**EXERCISE DIRECTIONS**. How many lines in the entries below contain the string "Task"? Reply with the number alone.

A block of data

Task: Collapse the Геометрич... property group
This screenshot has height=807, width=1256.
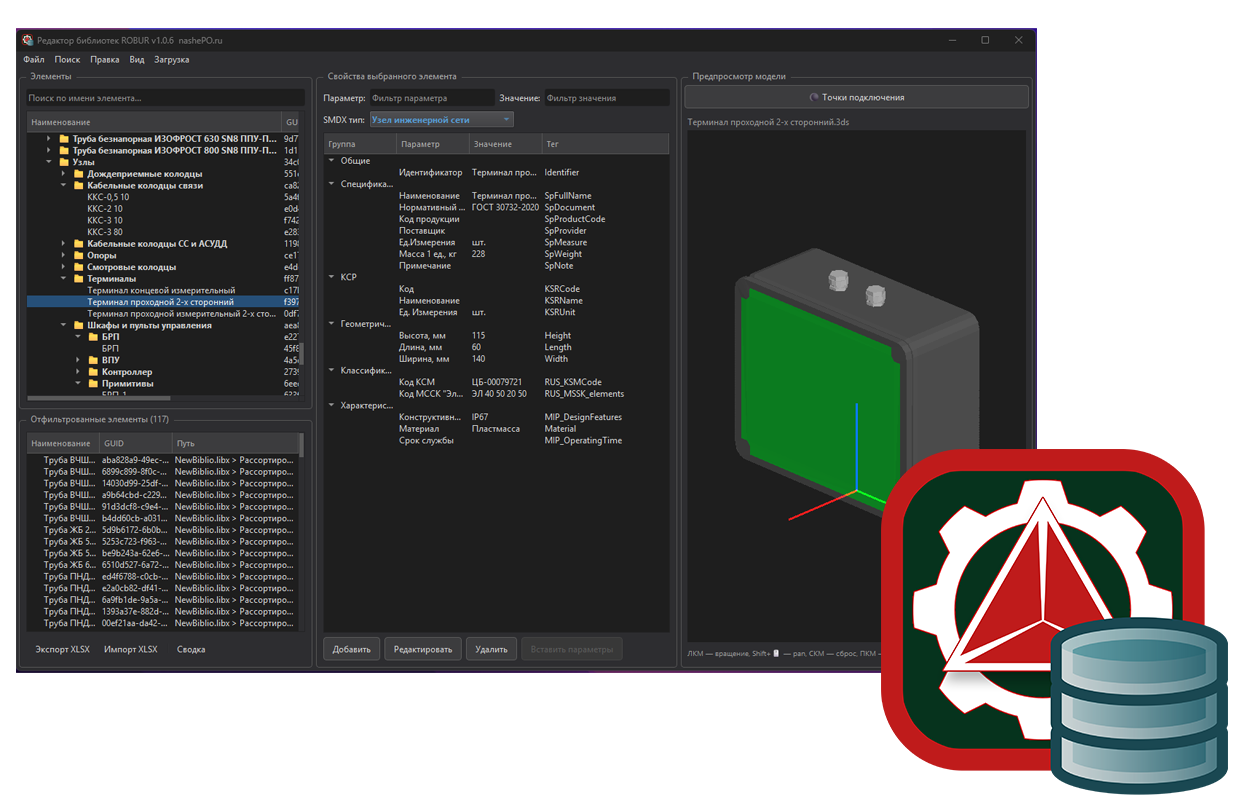Action: pyautogui.click(x=332, y=323)
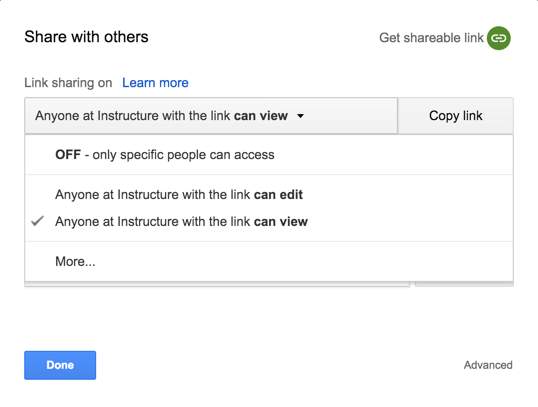The width and height of the screenshot is (538, 407).
Task: Click the partly hidden field beneath the menu
Action: click(x=217, y=284)
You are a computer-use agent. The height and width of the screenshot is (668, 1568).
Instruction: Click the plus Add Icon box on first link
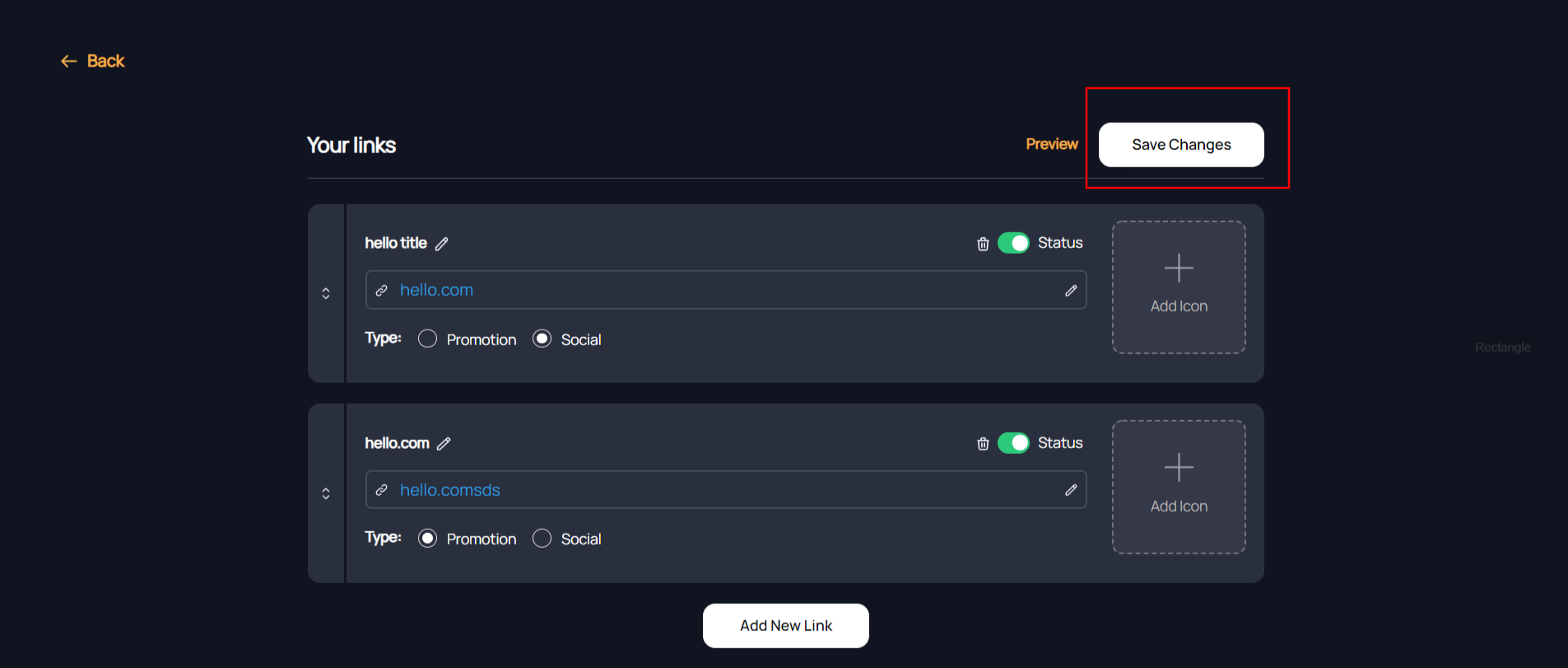point(1179,287)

**THE REPLY**. 2